Bevilaqua has spent much of his career developing V/STOL aircraft and has made key theoretical contributions as well as practical innovations in V/STOL aircraft design. He joined Lockheed Martin as the Chief Aeronautical Scientist and became Chief Engineer of the Skunk Works, where he played a leading role in creating the Joint Strike Fighter. In addition to inventing the propulsion system, he suggested that conventional and Naval variants of this aircraft could be developed to create a common, affordable aircraft for all three services. He subsequently led the engineering team that demonstrated the feasibility of building this aircraft. His propulsion system won the Collier Trophy, which each year recognizes “the greatest achievement in aeronautics or astronautics in America”.

Prior to joining Lockheed Martin, he was Manager of Advanced Programs at Rockwell International’s Navy aircraft plant, where he led the design of V/STOL interceptor and transport aircraft. He began his career as an Air Force officer at Wright Patterson AFB, where he developed an ejector lift system for an Air Force VSTOL Search and Rescue Aircraft.

He earned a BS in Aerospace Engineering at the University of Notre Dame and a PhD in Aeronautics and Astronautics at Purdue University. His study of turbulent wakes set a new direction for research into the structure of turbulence.

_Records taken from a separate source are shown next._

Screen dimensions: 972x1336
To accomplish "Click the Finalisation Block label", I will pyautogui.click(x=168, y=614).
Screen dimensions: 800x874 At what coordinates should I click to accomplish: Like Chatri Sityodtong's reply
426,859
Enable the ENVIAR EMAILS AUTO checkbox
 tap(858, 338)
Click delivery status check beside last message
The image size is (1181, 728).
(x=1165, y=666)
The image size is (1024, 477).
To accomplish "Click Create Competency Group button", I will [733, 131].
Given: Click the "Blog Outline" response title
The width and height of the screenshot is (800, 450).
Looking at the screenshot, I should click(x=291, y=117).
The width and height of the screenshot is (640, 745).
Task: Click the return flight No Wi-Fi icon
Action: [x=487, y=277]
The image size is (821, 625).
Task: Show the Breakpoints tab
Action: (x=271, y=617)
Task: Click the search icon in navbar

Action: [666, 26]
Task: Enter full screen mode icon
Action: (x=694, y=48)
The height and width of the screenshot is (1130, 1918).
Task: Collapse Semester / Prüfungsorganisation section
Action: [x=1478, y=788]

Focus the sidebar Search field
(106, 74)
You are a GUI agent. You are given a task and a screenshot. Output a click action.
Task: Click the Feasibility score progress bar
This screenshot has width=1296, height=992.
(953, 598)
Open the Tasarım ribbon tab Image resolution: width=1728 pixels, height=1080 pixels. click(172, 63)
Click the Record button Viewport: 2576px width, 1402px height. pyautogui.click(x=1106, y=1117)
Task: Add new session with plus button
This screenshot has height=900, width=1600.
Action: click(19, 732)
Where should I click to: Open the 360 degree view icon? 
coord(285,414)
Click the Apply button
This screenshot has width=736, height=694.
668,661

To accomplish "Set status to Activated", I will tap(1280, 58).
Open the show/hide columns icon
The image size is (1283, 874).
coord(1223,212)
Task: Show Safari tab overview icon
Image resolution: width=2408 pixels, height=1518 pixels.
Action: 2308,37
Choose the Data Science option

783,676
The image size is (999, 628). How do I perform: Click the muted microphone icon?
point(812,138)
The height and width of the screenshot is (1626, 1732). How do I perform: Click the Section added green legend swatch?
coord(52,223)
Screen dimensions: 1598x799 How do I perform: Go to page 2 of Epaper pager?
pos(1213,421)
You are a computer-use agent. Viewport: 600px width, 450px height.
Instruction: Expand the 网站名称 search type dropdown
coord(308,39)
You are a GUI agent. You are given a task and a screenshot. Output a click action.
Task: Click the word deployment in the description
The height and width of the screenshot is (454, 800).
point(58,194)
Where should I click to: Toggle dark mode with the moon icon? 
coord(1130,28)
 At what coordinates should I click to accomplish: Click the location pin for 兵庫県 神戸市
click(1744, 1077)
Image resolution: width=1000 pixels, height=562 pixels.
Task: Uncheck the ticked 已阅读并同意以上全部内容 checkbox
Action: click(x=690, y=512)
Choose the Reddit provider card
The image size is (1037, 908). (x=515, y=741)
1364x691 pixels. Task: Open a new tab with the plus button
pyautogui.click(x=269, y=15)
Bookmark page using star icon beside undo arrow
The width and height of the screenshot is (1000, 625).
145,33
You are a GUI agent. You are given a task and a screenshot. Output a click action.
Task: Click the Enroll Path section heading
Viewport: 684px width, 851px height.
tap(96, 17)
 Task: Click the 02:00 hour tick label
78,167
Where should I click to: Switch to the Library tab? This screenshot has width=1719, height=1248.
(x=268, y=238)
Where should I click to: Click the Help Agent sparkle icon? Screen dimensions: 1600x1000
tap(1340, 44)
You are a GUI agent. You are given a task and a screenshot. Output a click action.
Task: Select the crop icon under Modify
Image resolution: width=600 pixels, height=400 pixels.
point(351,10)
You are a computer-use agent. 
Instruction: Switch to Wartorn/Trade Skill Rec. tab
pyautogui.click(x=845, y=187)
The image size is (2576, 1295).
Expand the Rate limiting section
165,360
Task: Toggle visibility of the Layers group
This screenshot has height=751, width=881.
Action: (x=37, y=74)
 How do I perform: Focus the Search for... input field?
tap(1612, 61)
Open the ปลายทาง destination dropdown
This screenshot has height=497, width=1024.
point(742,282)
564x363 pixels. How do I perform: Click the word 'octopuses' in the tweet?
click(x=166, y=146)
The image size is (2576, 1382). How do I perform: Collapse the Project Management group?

He is a member of the National Academy of Engineering and a Fellow of the American Institute of Aeronautics and Astronautics. He is also the recipient of a USAF Scientific Achievement Award, AIAA and SAE Aircraft Design Awards, AIAA and AHS V/STOL Awards, and Lockheed Martin AeroStar and Nova Awards. He was awarded an Honorary Doctorate by the University of Cranfield and voted Engineer of the Year by the readers of Design News.